***** TEXTAUSZUG

Der 27. Januar und ich
Lange habe ich überlegt, wie ich den 27.01.2015 würdigen könnte. Die Befreiung des Vernichtunglagers Auschwitz-Birkenau jährt sich an diesem Datum zum 70sten mal.
Sprachlos steht mensch vor den Grausamkeiten, die dort stattfanden. Doch eben genau das dürfen wir nicht sein, Sprachlosigkeit ist ein Privileg, das wir dazu nicht verdient haben.
Dieser Text aus der Welt beschreibt ganz gut, was Aufarbeitung heute heißt.
Für mich jedoch heißt sie etwas anderes.
Aufarbeitung heißt auszusprechen, dass mein Urgroßvater mütterlicherseits wohl Kriegsverbrecher war. Zumindest wurde er nach dem Krieg zweimal deswegen „abgeholt“ und beim zweiten Mal ist er im NKDW-Lager Mühlberg gestorben. Aufgearbeitet wurde das in meiner Familie nie wirklich. Wenn ich danach fragte hieß es nur, er* war kleiner Fisch oder wurde von den Nachbarn verraten, aus Missgunst. Meine Meinung dazu: Er* wird es wohl verdient gehabt haben. Mein Opa war mindestens ebenfalls Mitglied der NSDAP, sein Abzeichen habe ich kurz vor seinem Tod gefunden. Über die Zeit damals hat er kaum geredet. Mit einer Waffe auf Menschen geschossen hat er angeblich nie. Meine Großmutter erzählte nur einmal, als wir an den Ort ihres Arbeitspflichtjahres zurückkehrten, wie sie damals Lieder über das Verstümmeln von Jüd*innen gesungen hätten und wie sehr sie sich dafür schämte.

**********

> [AUFGABEN]
• a. Was fand die schreibende Person laut dem Text über den 27. Januar kurz vor dem Tod ihres Opas?
• b. Schreib aus dem Text über den 27. Januar den Abschnitt wortgetreu ab, der mit „Sprachlos steht mensch“ beginnt und mit „nicht verdient haben.“ endet.
• c. Welche Angehörigen der schreibenden Person werden im Text über den 27. Januar genannt? Zähle alle auf.
Die Daten sind eigenständiges Material und gehören nicht zum Text über den 27. Januar.

***** DATEN

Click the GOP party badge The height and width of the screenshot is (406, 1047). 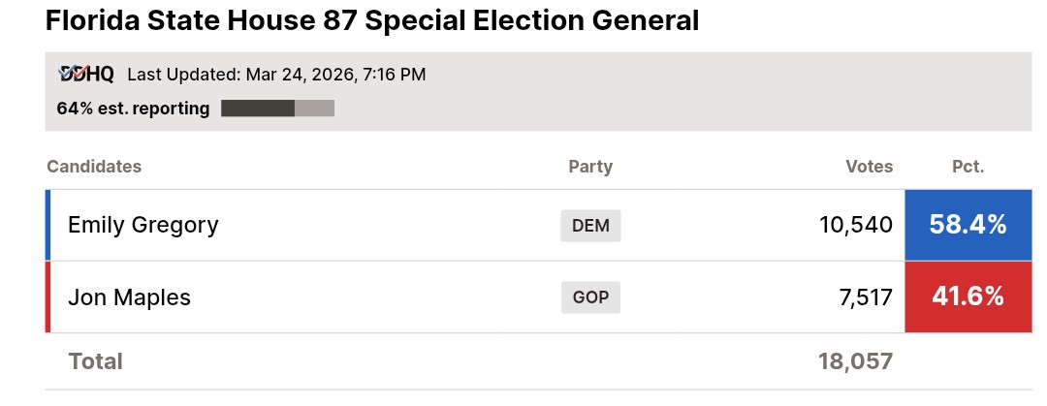pos(590,297)
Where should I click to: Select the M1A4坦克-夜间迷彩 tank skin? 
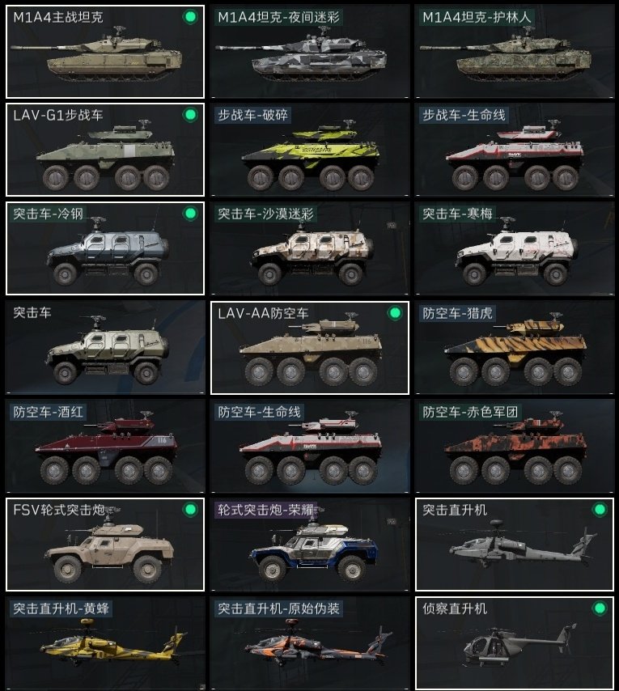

**********

> [ANTWORTEN]
• a. Sein Abzeichen der NSDAP.

• b.
Sprachlos steht mensch vor den Grausamkeiten, die dort stattfanden. Doch eben genau das dürfen wir nicht sein, Sprachlosigkeit ist ein Privileg, das wir dazu nicht verdient haben.

• c. Urgroßvater mütterlicherseits, Opa, Großmutter